Lehrstuhl für Produktionsmanagement

Daniel Hellwig, Engagement Manager at Kepler Cannon, at the upcoming IEA Berlin Conference on "The Case for Blockchain-enabled Trade Finance Instruments"

Register here.

Abstract: Global trade is growing significantly, outpacing growth in nominal world GDP.  In 2018 alone, the WTO forecasts trade growth between 2.1% and 4%. The Asian Development Bank (ADB) notes particularly strong growth in emerging markets, with an emphasis on APAC regions. Despite this, inefficiencies abound: ADP estimates the unmet demand for trade finance at ~$1.5 trillion in 2016, with Asia and Africa accounting for 40% and 25%, respectively. Furthermore, 36% of rejected trade finance transactions had been considered viable. Micro, small, and medium-sized enterprises (MSMEs) face the biggest difficulties in accessing trade finance, representing 74% of total rejections last year.  Therein, however, lies the promise: the cost and complexity of anti-financial crimes due diligence causes most rejections. To capture this immense value going forward, firms must be willing to fundamentally shift from laborious and predominantly paper-based processes that dominate and define the current global trade finance ecosystem.

Enter Blockchain.

Blockchain describes decentralized software platforms that enable a distributed ledger system (DLT). It allows authorized participants to track and record transactions and assets in the absence of a single central trust authority, e.g., a bank. Blockchain networks have the capacity to create proof of ownership across the end-to-end trade finance process by using digital signatures that rely on both public and private encryption keys only known to authorized members, thus curtailing fraud and collusion. In addition, these networks also enable peer-to-peer exchange of data, assets, and currencies through rules-based smart contracts - a set of promises, agreed on between parties and encoded in software, which are performed automatically when criteria are met. As a result, payment flows are more efficient, transparent and cost-effective, while also providing temper-proof record keeping.

This presentation aims to demonstrate that DLT has significant potential to enhance the existing trade finance business model, particularly as applicable to supply chain financing instruments. Specifically, we are analyzing how Blockchain-based solution can fundamentally change traditional instruments such as letters of credit and trade credit insurance. The implementation of such a nascent technology is not without its challenges. Key issues include the general lack of familiarity among market participants, as well as the need to integrate this technology with existing ERP systems. Critically, not all market participants are incentivized to partake in this revolution. For example, the business model of many mid-market trade credit funds relies on the very existence of information asymmetry and the lack of market transparency.

To enable the seamless and fully-integrated adoption of DLT within the broader trade finance ecosystem, the industry must be called upon to take concrete, global steps that facilitate and accelerate sustainable digitization.
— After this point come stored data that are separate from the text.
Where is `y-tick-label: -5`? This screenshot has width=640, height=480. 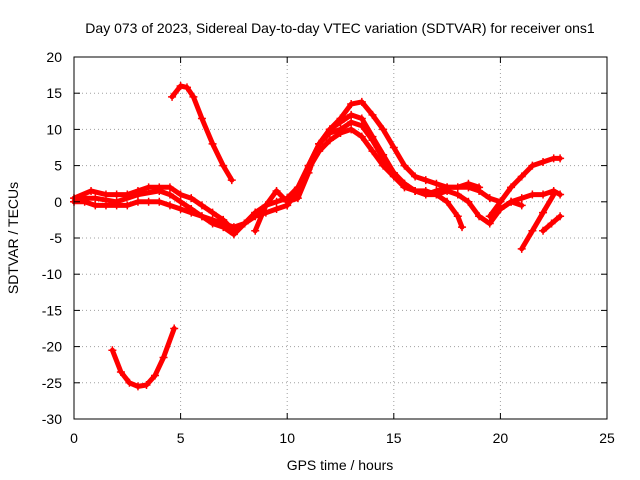
y-tick-label: -5 is located at coordinates (56, 238).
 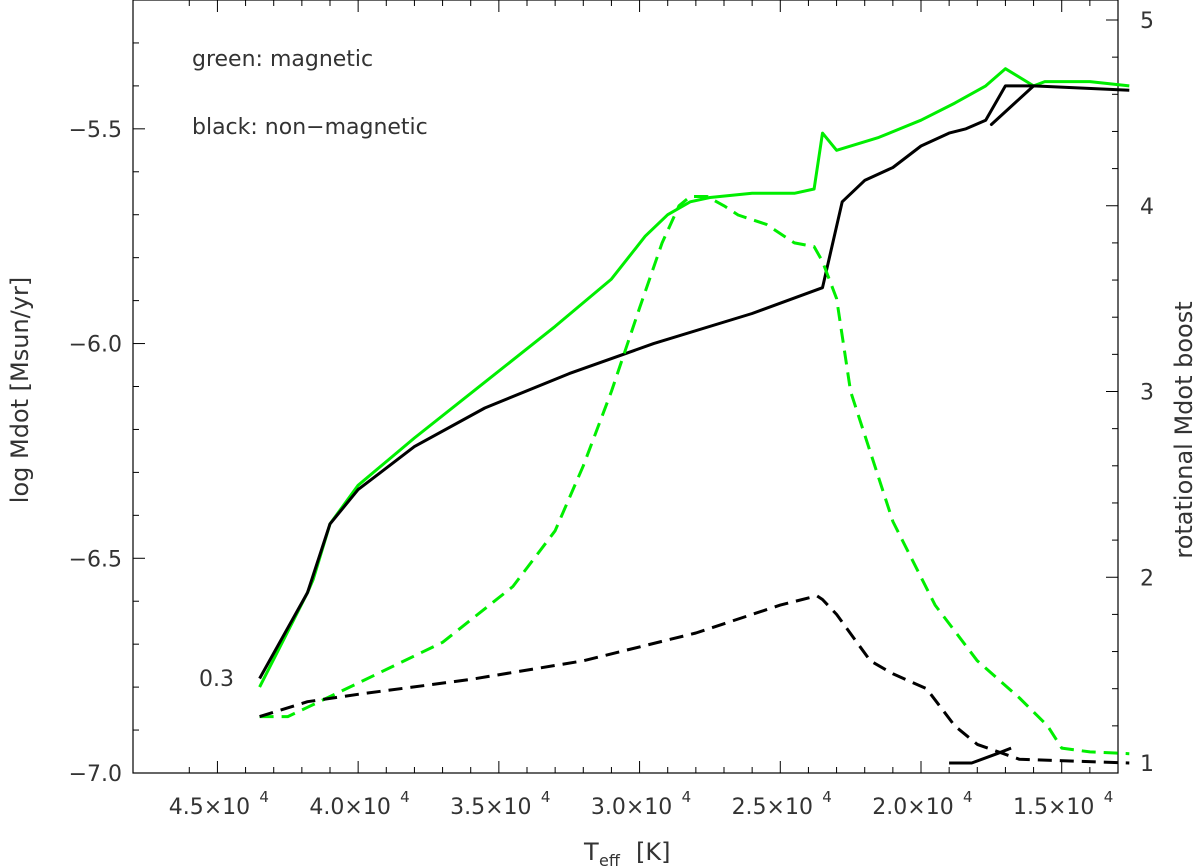 I want to click on x-axis-label-main: T, so click(x=591, y=852).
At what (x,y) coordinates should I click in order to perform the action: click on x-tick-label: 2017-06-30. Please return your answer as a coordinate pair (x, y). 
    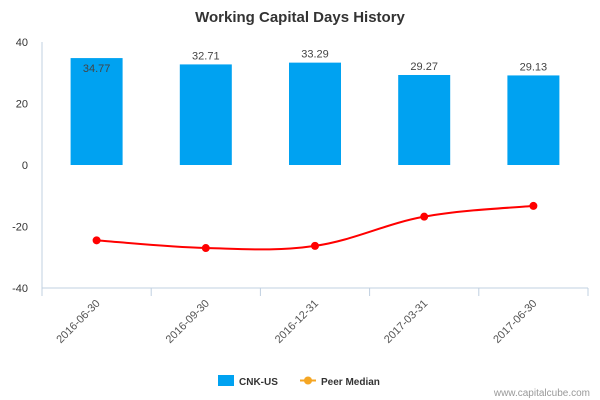
    Looking at the image, I should click on (515, 322).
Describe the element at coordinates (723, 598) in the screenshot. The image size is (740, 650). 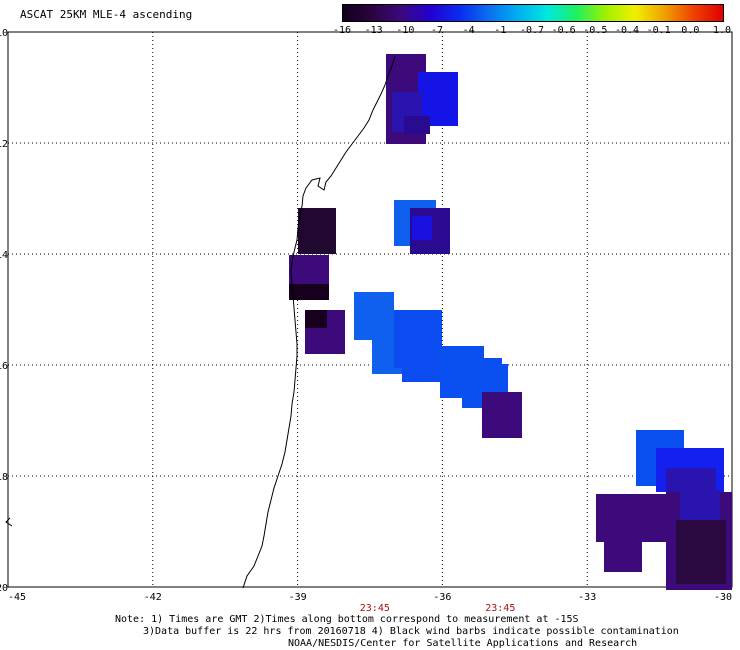
I see `lon-tick-label: -30` at that location.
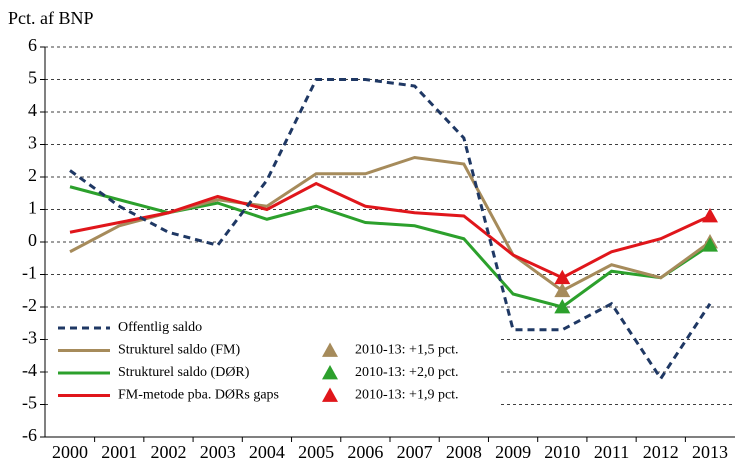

Such an approach will heavily rely on market leadership by key buyers to ensure the establishment of a Blockchain technology type, such as public, private, or a hybrid. In addition, particularly for the participation of smaller suppliers, support infrastructure and potentially subsidies for the operation of Blockchain nodes must be attainable.

Based on long-form expert interviews with key ecosystem stakeholders, including financial services providers along the value chain, buyers, suppliers, as well as logistics and technology providers, we explore the adoption sequence amongst ecosystem stakeholders, as well as the key business and technology hindrances that exist in today’s market environment.

Lastly, this presentation presents an overview of the industries that stand to gain handsomely from implementing DLT, namely electronics, automotive, aerospace, and transportation. We provide key recommendations on how to best leverage the current infrastructure to digitize internal practices and processes via blockchain technology, particularly with regards to the selective sharing of trade information among participants. Rather than through direct operational savings, we imagine the Blockchain impact to materialize via the enablement of a set of completely new, data-driven trade financing products currently not available in today’s marketplace. An on-going, comprehensive field study aims to assess the current pulse of the market, and to quantify the perceived feasibility among trade finance ecosystem representatives.